Novamente discute-se a colisão de direitos, situação em que é necessário que haja uma preponderância. Neste caso, o juízo aplicou decisão já pacificada sobre o caso, expondo como outros tribunais estaduais já estão proferindo decisões neste mesmo sentido.

É possível constatar que há sempre destaque à incapacidade da criança e do adolescente em decidir pela vacinação. Comumente situações em que o incapaz não pode tomar determinada decisão fica a encargo dos pais decidir a respeito disso. Porém, não há lacuna na lei a respeito da vacinação infantil quando se trata das vacinas obrigatórias instituídas em Calendário Vacinal pelo Programa Nacional de Imunizações (PNI).
 

5 PROCEDIMENTOS METODOLÓGICOS

 

Este trabalho tem propósito exploratório, pois como afirma Gil (2002), esse tipo de pesquisa tem como objetivo principal o aprimoramento de ideias ou a descoberta de intuições e costuma envolver levantamento bibliográfico.

Quanto à abordagem, é uma pesquisa de abordagem qualitativa que conforme explica Gil (2002), costuma envolver análise de conteúdo e análise de discurso e por isso é utilizada aqui como maneira de chegar ao resultado fazendo uso da análise de fatores subjetivos. O autor Severino discorre sobre o uso da abordagem qualitativa em pesquisas: 

 

São várias metodologias de pesquisa que podem adotar uma abordagem qualitativa, modo de dizer que faz referência mais a seus fundamentos epistemológicos do que propriamente a especificidades metodológicas. (SEVERINO, 2014, p. 103)

 

Quanto à coleta de dados, foi realizada por meio de pesquisa bibliográfica e documental, diante da necessidade da consulta de livros, artigos acadêmicos e científicos, legislação e afins. Desta forma define-se como pesquisa bibliográfica:

 

[...] é feita com base em textos, como livros, artigos científicos, ensaios críticos, dicionários, enciclopédias, jornais, revistas, resenhas, resumos. Hoje, predomina entendimento de que artigos científicos constituem o foco primeiro dos pesquisadores, porque é neles que se pode encontrar conhecimento científico atualizado, de ponta. (MARCONI, LAKATOS, 2017, p. 57)

 

Já quanto a coleta por meio de pesquisa documental é definida  por Marconi e Lakatos (2017, p. 208) da seguinte forma: 

 

[...] é tomar como fonte de coleta de dados apenas documentos, escritos ou não, que constituem o que se denomina de fontes primárias. Estas podem ter sido feitas no momento em que o fato ou fenômeno ocorre, ou depois.

### Itens exibidos
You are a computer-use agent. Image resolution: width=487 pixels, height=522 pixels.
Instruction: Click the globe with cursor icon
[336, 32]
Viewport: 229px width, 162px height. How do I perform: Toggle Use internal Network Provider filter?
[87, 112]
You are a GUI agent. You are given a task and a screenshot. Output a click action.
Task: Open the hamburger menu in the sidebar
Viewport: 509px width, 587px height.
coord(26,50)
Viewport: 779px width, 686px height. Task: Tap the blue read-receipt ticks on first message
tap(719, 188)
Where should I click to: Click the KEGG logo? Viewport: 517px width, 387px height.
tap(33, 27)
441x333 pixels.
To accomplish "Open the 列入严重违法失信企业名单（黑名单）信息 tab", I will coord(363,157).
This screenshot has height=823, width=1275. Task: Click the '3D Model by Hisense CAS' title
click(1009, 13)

==

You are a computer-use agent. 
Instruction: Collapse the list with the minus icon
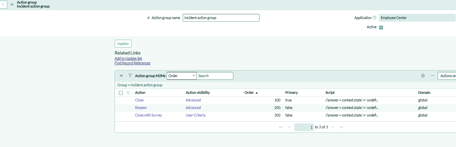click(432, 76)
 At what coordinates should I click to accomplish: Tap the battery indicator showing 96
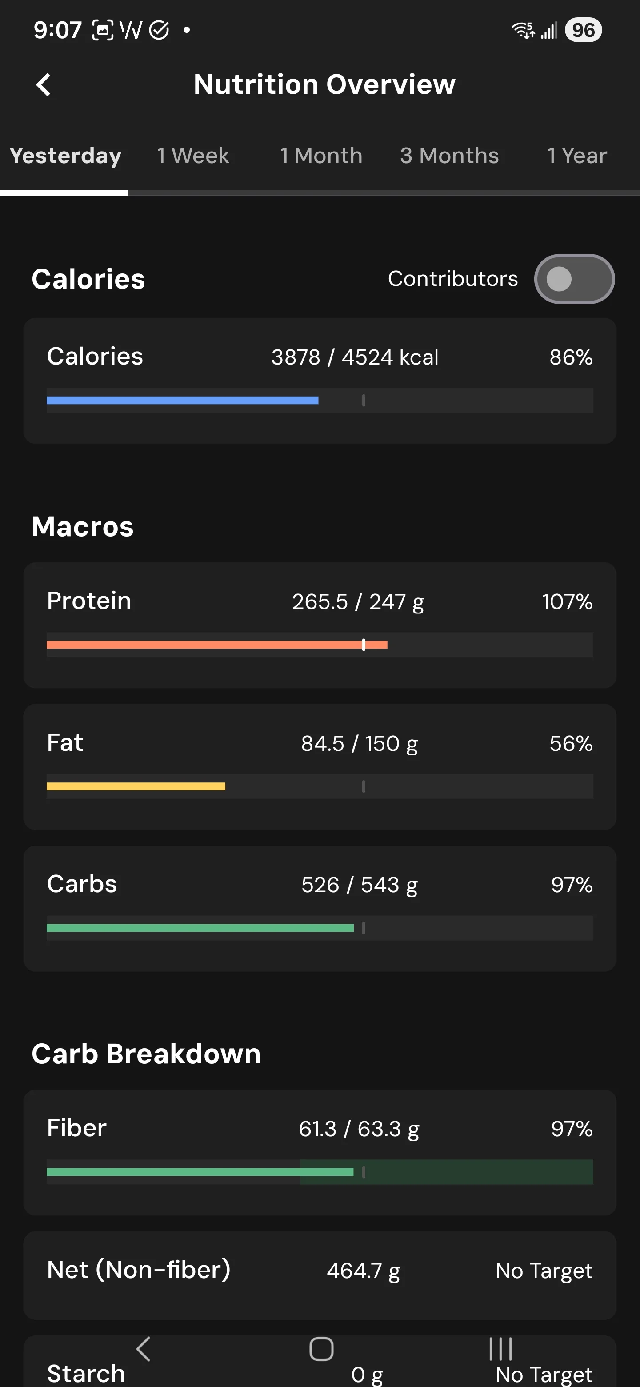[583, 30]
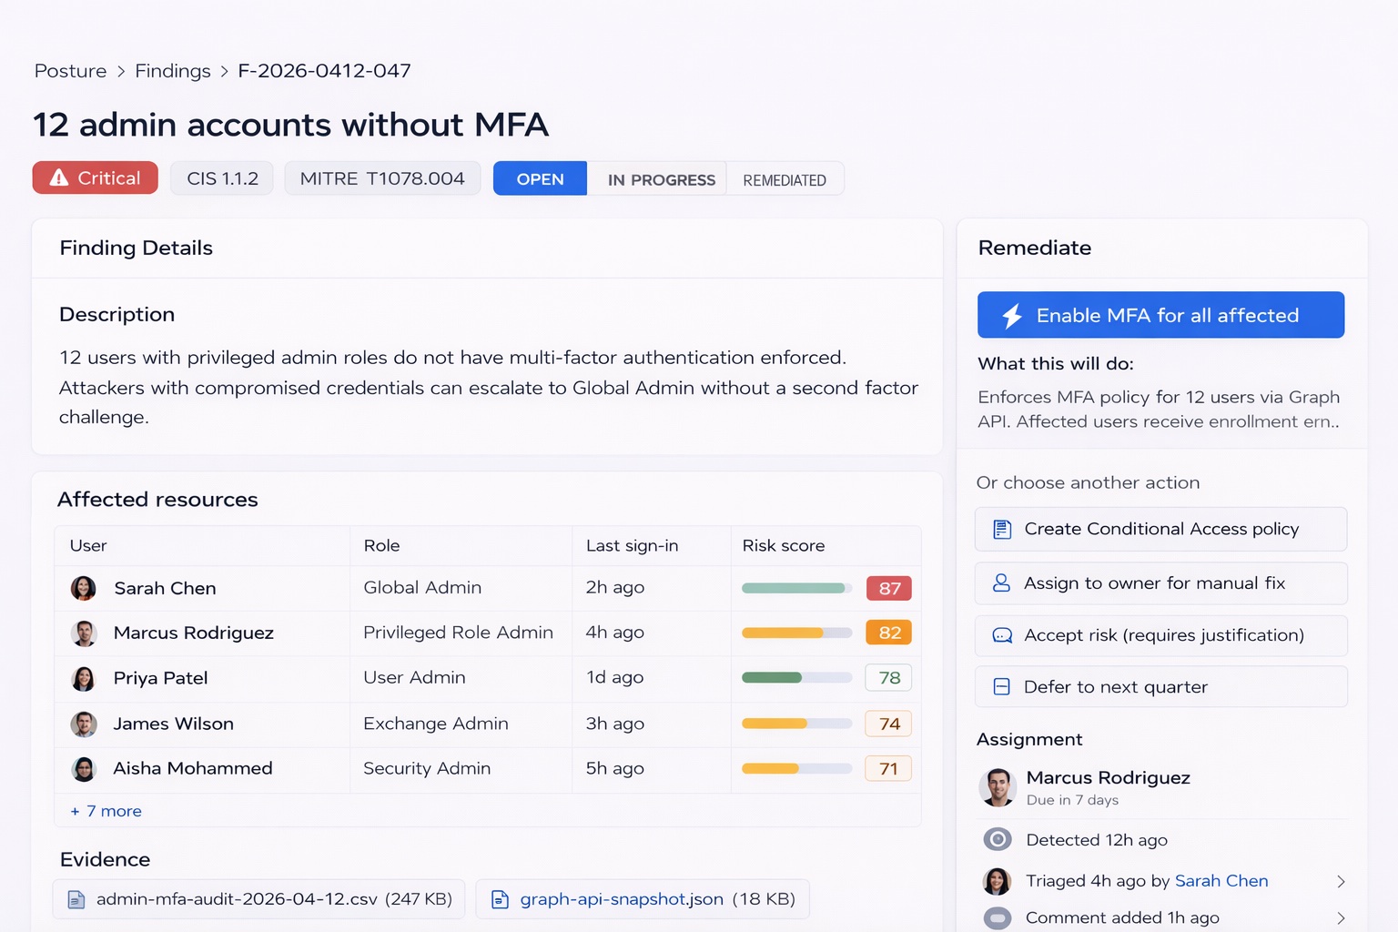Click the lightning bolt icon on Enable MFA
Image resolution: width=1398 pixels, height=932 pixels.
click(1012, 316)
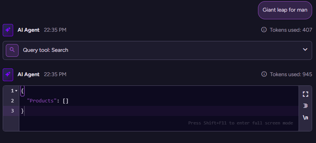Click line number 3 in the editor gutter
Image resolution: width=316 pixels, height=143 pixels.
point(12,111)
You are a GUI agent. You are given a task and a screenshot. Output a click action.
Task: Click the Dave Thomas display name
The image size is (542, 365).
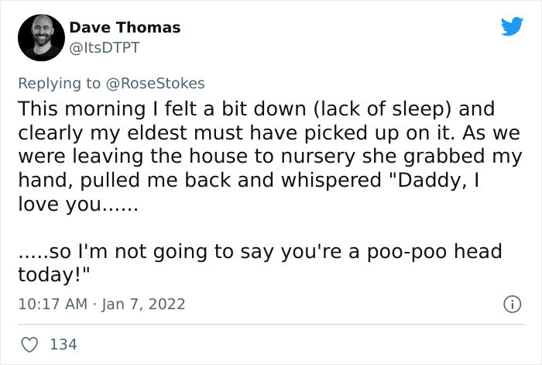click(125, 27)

...

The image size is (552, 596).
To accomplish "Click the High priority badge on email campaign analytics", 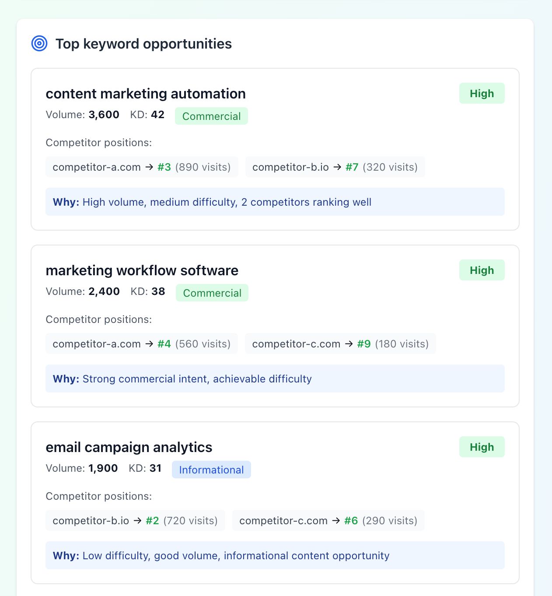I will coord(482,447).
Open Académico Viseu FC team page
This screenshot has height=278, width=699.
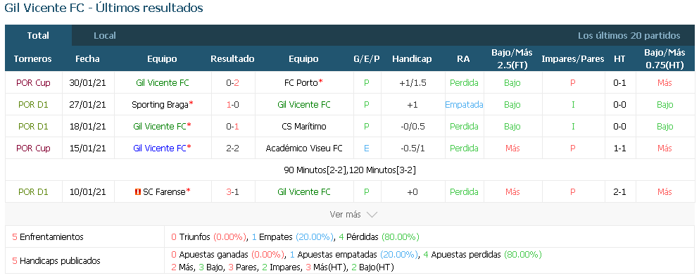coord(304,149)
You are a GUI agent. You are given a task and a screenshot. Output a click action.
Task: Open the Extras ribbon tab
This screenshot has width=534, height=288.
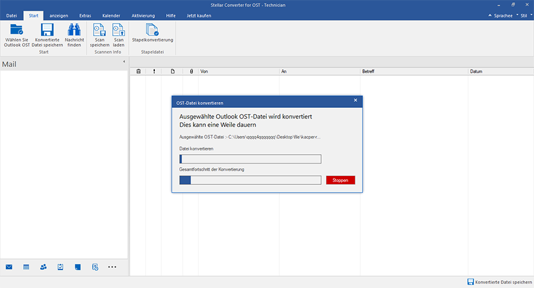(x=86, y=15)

### Perguntas
(A) No trecho sobre vacinação infantil e procedimentos metodológicos, por quais meios foi realizada a coleta de dados?
(B) Dê seguimento ao trecho sobre vacinação infantil e procedimentos metodológicos, começando logo após a última frase apresentada.
Os itens não têm relação alguma com o trecho.

### Respostas redigidas
(A) Por meio de pesquisa bibliográfica e documental.

(B)
 Assim, na pesquisa documental é possível utilizar-se de arquivos públicos, arquivos particulares, fontes estatísticas podendo ser do tipo escrito ou outros, tais como iconografia, fotografias ou objetos (MARCONI, LAKATOS, 2017).

Sendo assim, por meio da pesquisa bibliográfica e documental, de propósito exploratório e abordagem qualitativa, busca-se encontrar o resultado da problemática.

6 RESULTADOS E ANÁLISES

 

Primeiramente, foi feito um breve contexto histórico do surgimento da vacinação, o que mostrou que a vacinação teve um início conturbado para sua aceitação e implementação mundialmente, bem como o histórico das políticas de vacinação no Brasil mostra que a Revolta da Vacina não foi uma vacinação só obrigatória, mas forçada, bem diferente dos moldes atuais, no qual se há um respeito e valorização dos direitos humanos e a obrigatoriedade se dá por meio de medidas coercitivas.

Assim, foram tratadas quais as medidas coercitivas são regulamentadas no Brasil para que a vacinação tenha caráter obrigatório e percebe-se que muito dessa coercitividade se dá com a limitação do exercício de certas atividades ou o acesso a certos lugares quando não é seguida a recomendação de vacinação obrigatória pelas autoridades sanitárias.

Então, atualmente, a vacinação ainda que obrigatória necessita que o cidadão busque se vacinar e por este motivo foi abordado o declínio no número de imunizações e suas causas ideológicas, pois a busca pela vacinação tem diminuído e após discutir a respeito disso, percebe-se que um dos maiores motivos da hesitação vacinal é a desinformação do público e a disseminação de fake news. A desinformação faz com que as pessoas pensem que os riscos da vacinação se sobrepõem aos seus benefícios, o contrário do que é comprovado cientificamente.

Além disso, o estudo tratou da extensão do poder familiar na tutela da criança e do adolescente. Foi abordado a definição de poder familiar e constatou-se que esse instituto jurídico é a responsabilidade de tutela e de guarda da criança e do adolescente, no qual deve-se zelar pelo melhor interesse do menor e seguir os deveres do poder familiar dispostos pela lei.

Quanto aos deveres do exercício do poder familiar percebeu-se que os pais devem atender aos direitos fundamentais da criança e do adolescente de acordo com o que institui a Constituição Federal, o Estatuto da Criança e do Adolescente e o Código Civil, sob pena de suspensão ou extinção do poder familiar.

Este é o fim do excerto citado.